There is research in the UK that shows how children from certain schools are almost guaranteed to progress to a university degree. Looking further within this, the culture in many of those schools can be heavily geared towards accessing higher education. Teachers might assume that their pupils are planning to take a degree, and there may be a great deal of support, information and expectation to do so. The academic culture in those schools, too, can focused heavily on high grades and there might be stringent requirements for entry. As we saw in the previous blog, some people, particularly those from poorer backgrounds, have lower chances of doing well at school. They would also be less likely gain entry to selective schools. This understanding of individual school cultures is useful because it begins to show how some young people can be ‘funnelled’ into university, and this can partly explain why going on to a degree could be automatic.
Another important consideration is the family and peer environment. If people around you have been to university, is more likely to feature in everyday conversations and as such will be less of a mythical unknown. (Parents ‘in the know’ can also increase their children’s chances of getting into one of those university-oriented schools.) In Germany, for example, the data shows that having two graduate parents makes it very likely that you will go to university, while having none makes it far less so.
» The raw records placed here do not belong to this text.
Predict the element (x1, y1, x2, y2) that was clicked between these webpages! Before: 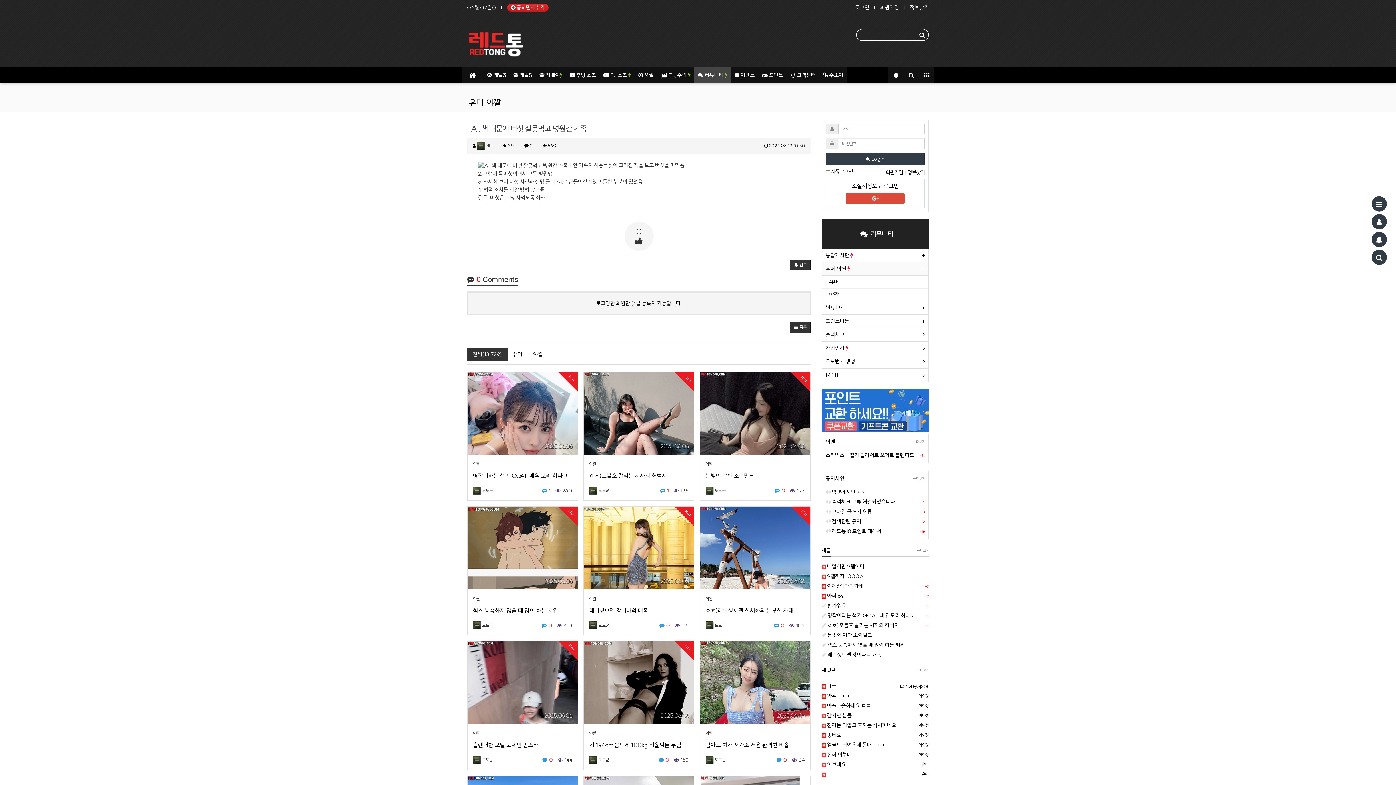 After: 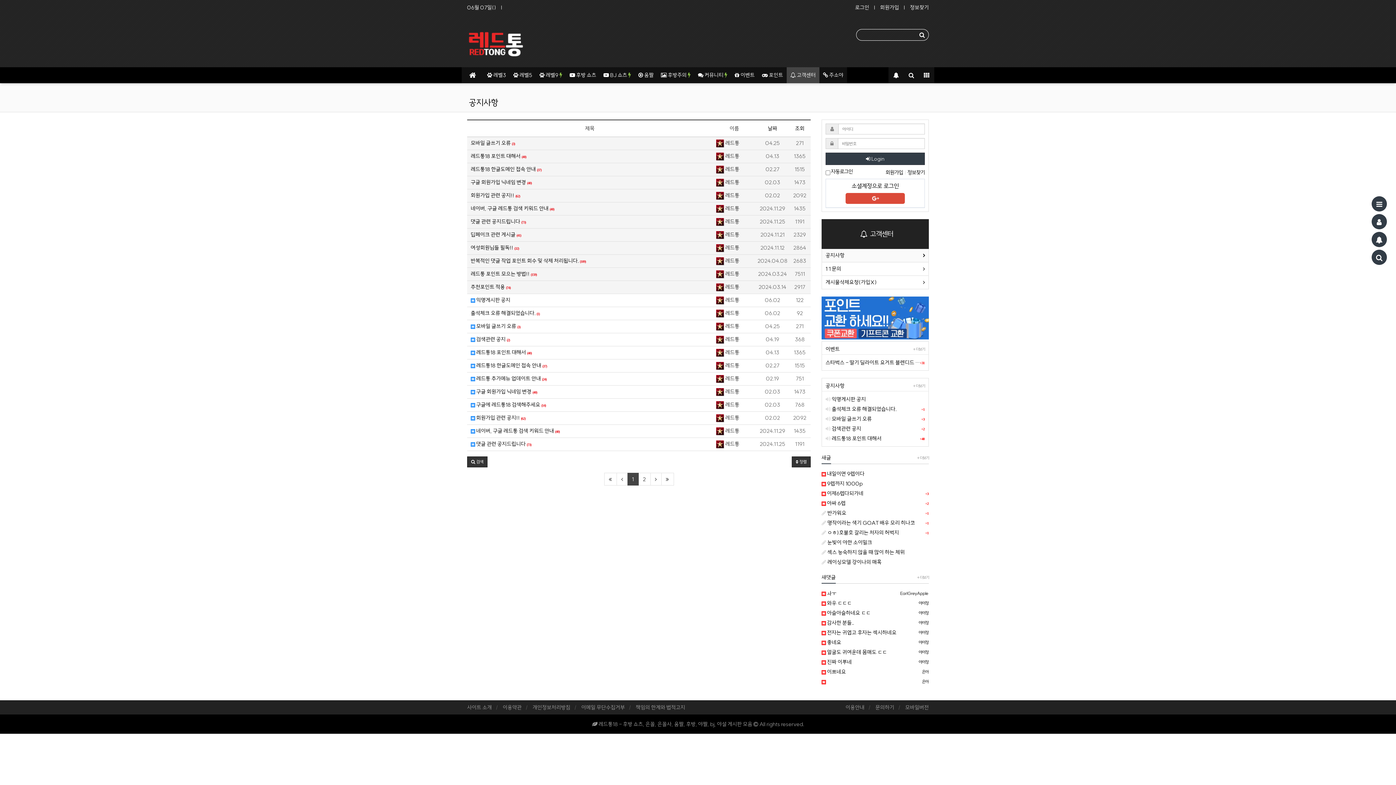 Action: bbox: (825, 475, 844, 482) label: + 더보기
공지사항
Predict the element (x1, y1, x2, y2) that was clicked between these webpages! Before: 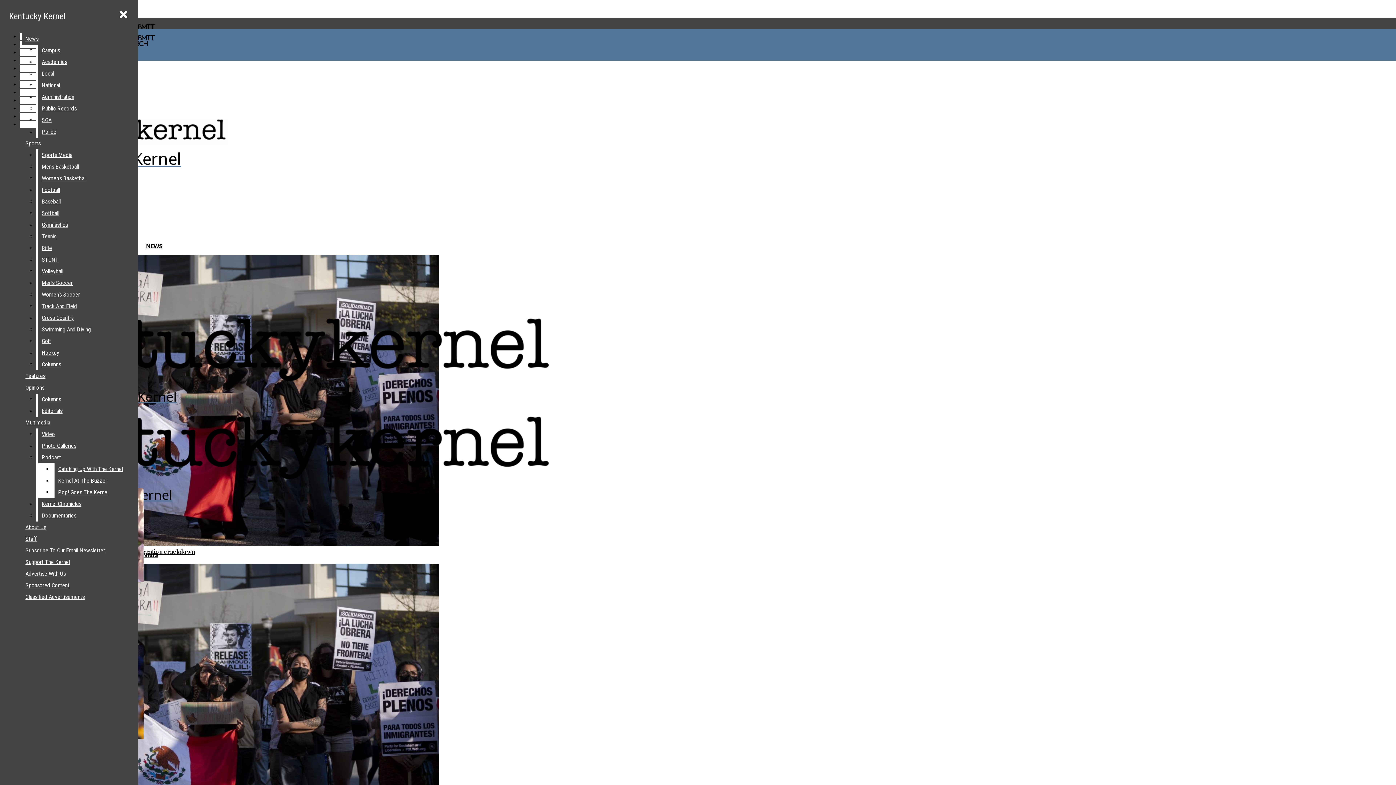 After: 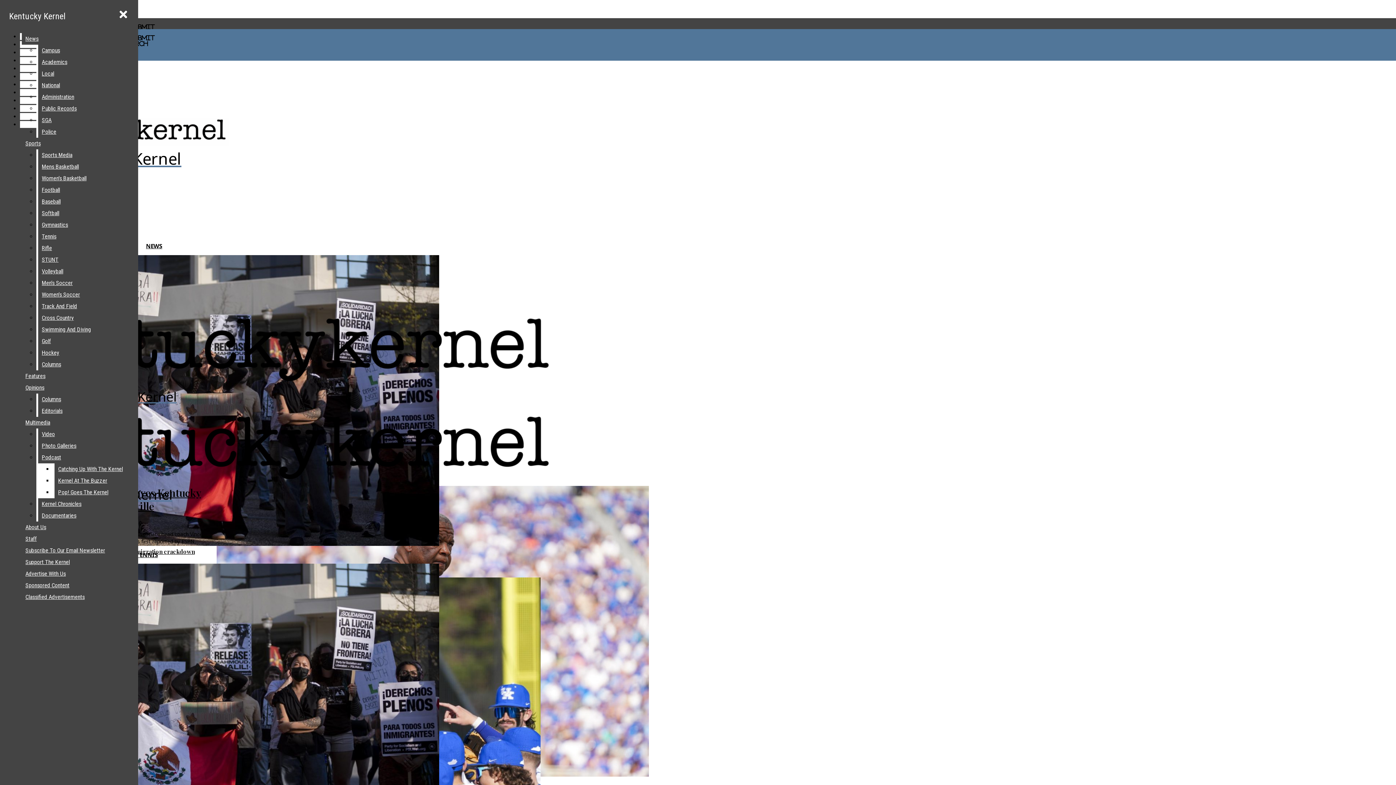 Action: label: Sports bbox: (21, 137, 132, 149)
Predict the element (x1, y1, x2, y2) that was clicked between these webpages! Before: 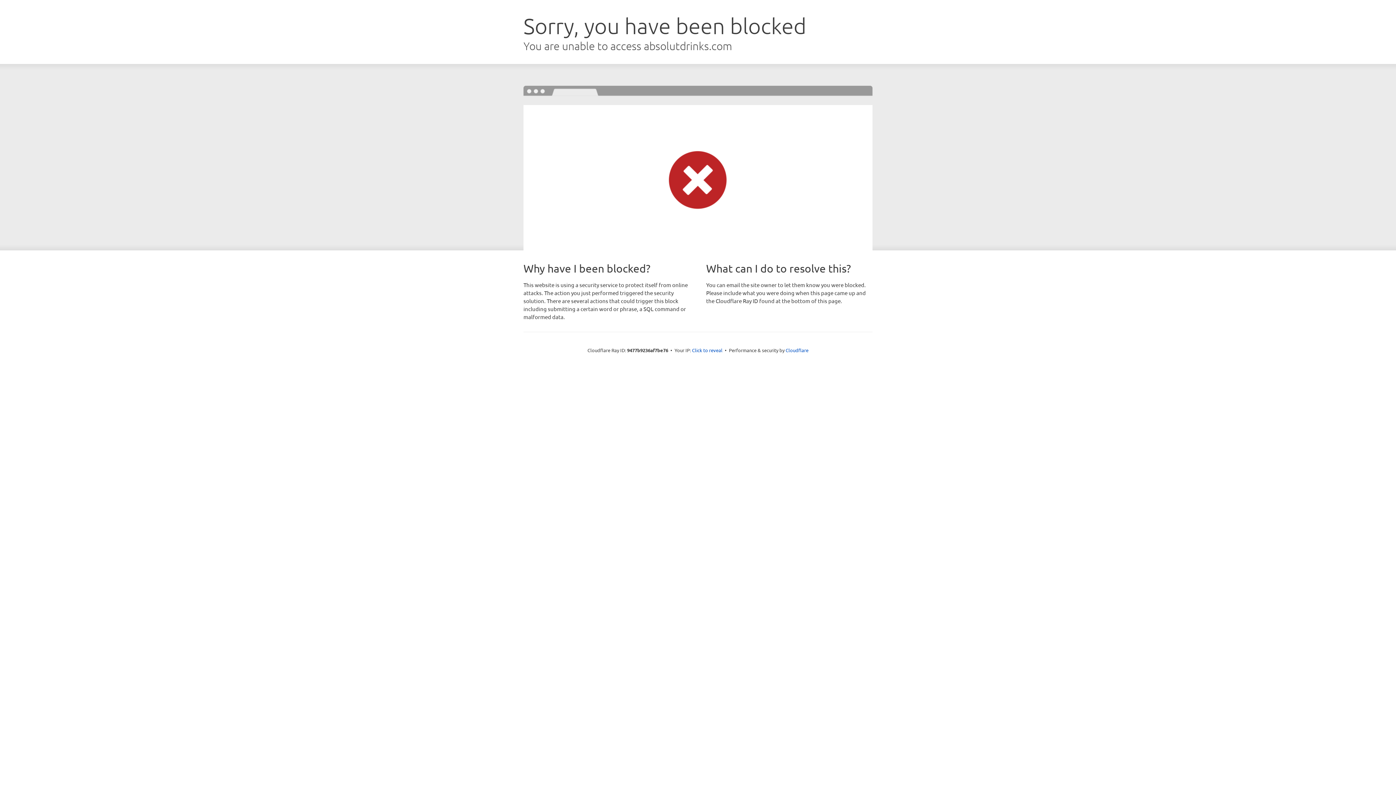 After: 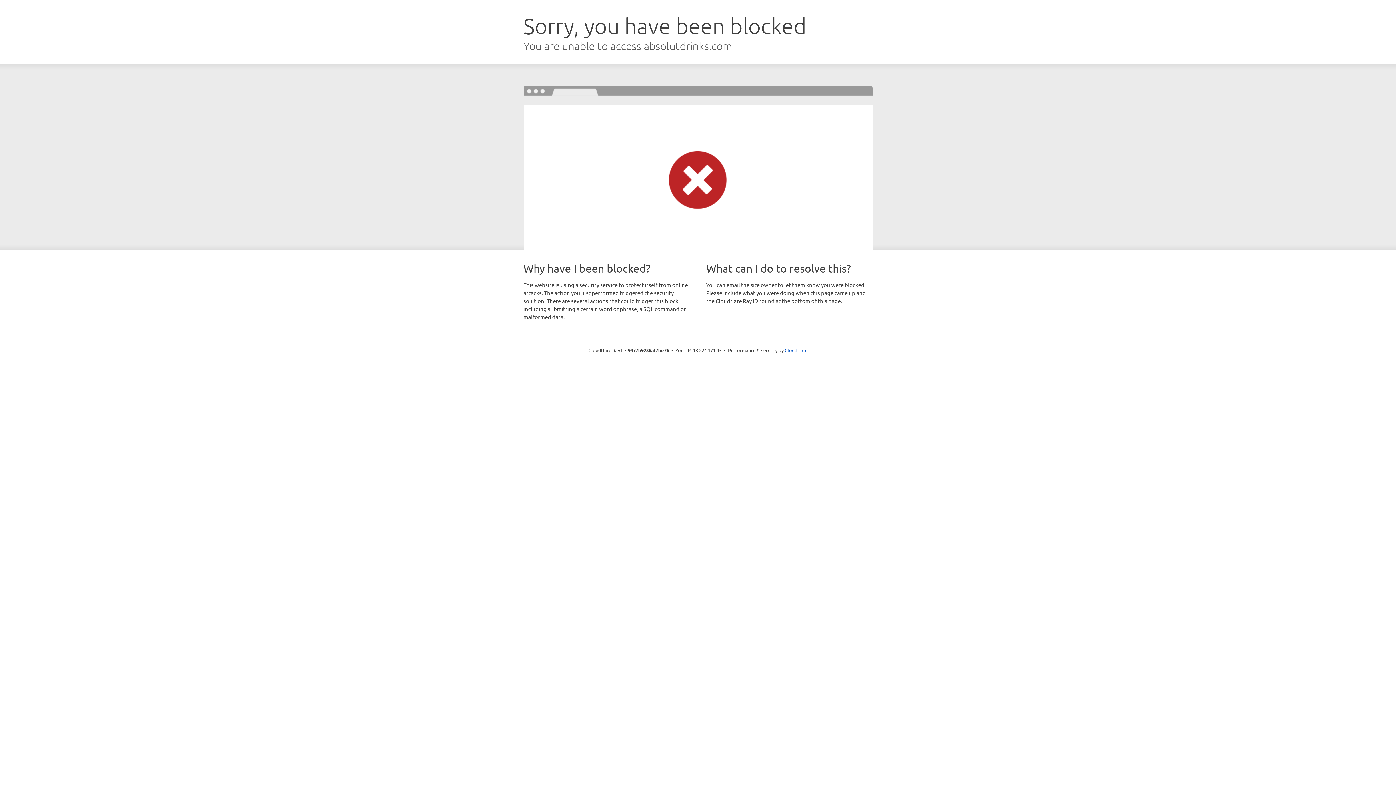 Action: label: Click to reveal bbox: (692, 346, 722, 353)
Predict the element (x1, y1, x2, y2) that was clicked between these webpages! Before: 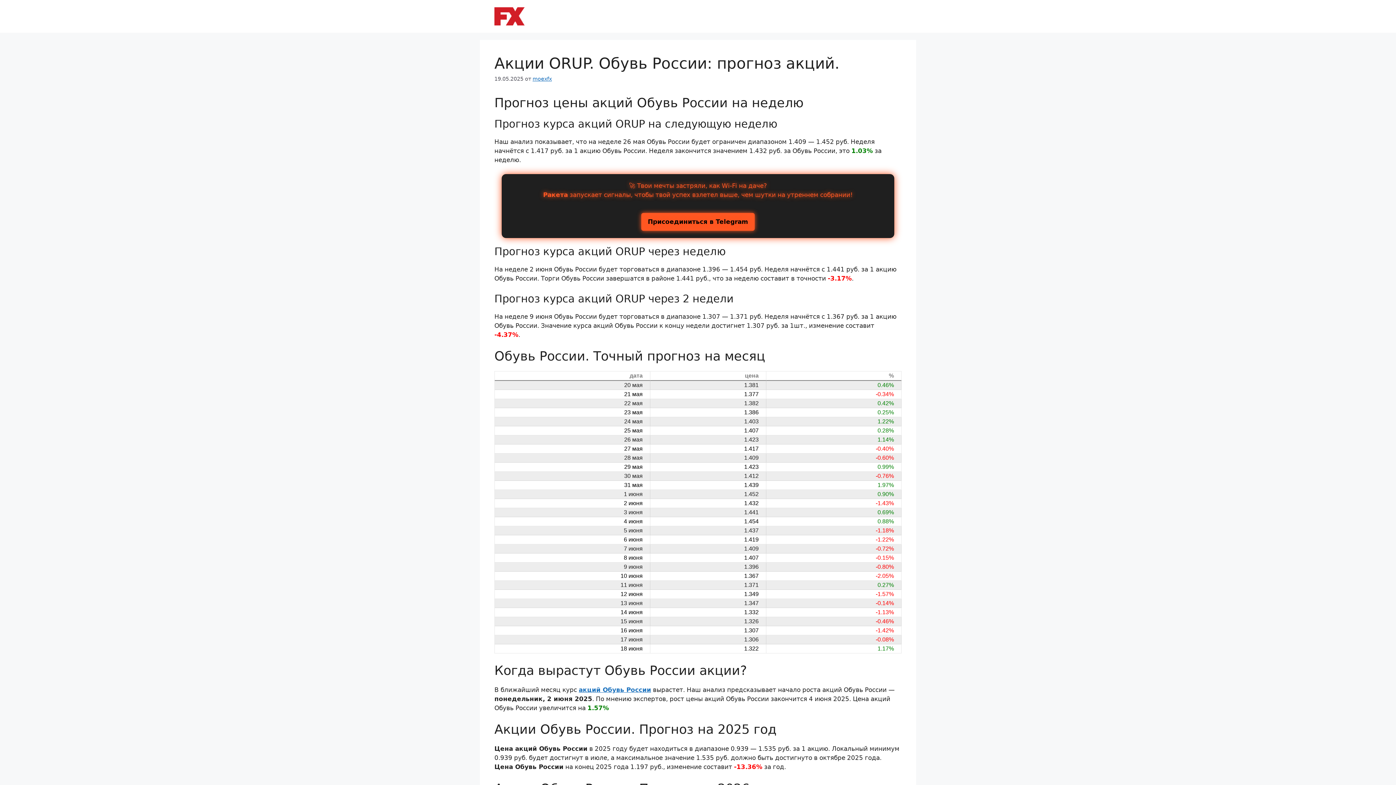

The term they use for this second group is ‘hochschulfern’, which translates as ‘far from university’: if your parents have both studied, you are both metaphorically and statistically much closer to doing so. The school system there is also highly segregated in that only a third of children go to academic upper secondary schools and of these about three quarters go to university; those elsewhere in the school system may essentially be excluded from university pathways by their early teens. This can be seen elsewhere, in that those with vocational and occupational qualifications often aren’t able to access higher education unless they go back to school to ‘upgrade’ their certificates. This is not always possible, as those who have families can’t necessarily give up their jobs to go back into education, and in some countries there is no tradition of entering university later in life. Where this is the case, the door is permanently closed unless you go when you are 18-19. Japan is one such country, although they have a very high number of their national year groups (over 95%) who have the option of applying for a university place; about half of them do.
We can perhaps begin to see what being ‘far from university’ might look like. As the opposite image of the ‘top’ schools, if you attended one where very few (or no) people went to university, the idea to do so might be distant or even absent. If you came from a family where nobody had ever studied and/or you lived in a neighbourhood where a tiny percentage of people went to university, this again would make it less of a clear option. There could be strong barriers to going, such as little information about what it’s like, how you get in, and ‘what it’s for’ – what the benefits are – are less likely to be available; the tangible goal in an apprenticeship is more obvious than ‘graduate recruitment’. Financial considerations are also important, in that tuition fees (where they exist) and the cost of living have to be met. As I pointed out here, fees are more likely to discourage the poorest from studying. For some people, particularly those with the ‘wrong’ qualifications or who missed the window when they were young, university can simply be off the menu. It may be the case that for these people, non-university routes were the ‘natural progression,’ and going to university is an unnatural one.
There is, of course, a great deal of variation in the picture being painted here, both within and between countries. In South Korea, for example, 63% of the young people study for a degree, so those with a university education are in the majority, while in Mexico it is less than 25%. There can also be a great deal of unevenness between genders, geographical areas, and so on. What we can see, though, is that going to university is not necessarily a choice. For some, being enrolled on a degree just happens, while for others it never features as a possibility and the automatic ‘choice’ can be something else. You also have the exceptions, those who defy the odds. These could be people ‘far’ from university who nevertheless manage to cross that divide, or those who are very ‘close’ but take an alternative path. There are also going to be all sorts of combinations between the ‘furthest’ and the ‘closest’. But what we can see is that ‘wanting’ (and not wanting) to go to university can be very dependent on context and background. This further compounds the difficulties in using school grades to select potentially successful students, examined earlier. In short, there are some people who could study but might be overlooked by universities because their grades aren’t strong. It is also the case that for a selection of those who have the ability to study, the actual possibility may be invisible and/or permanently unreachable.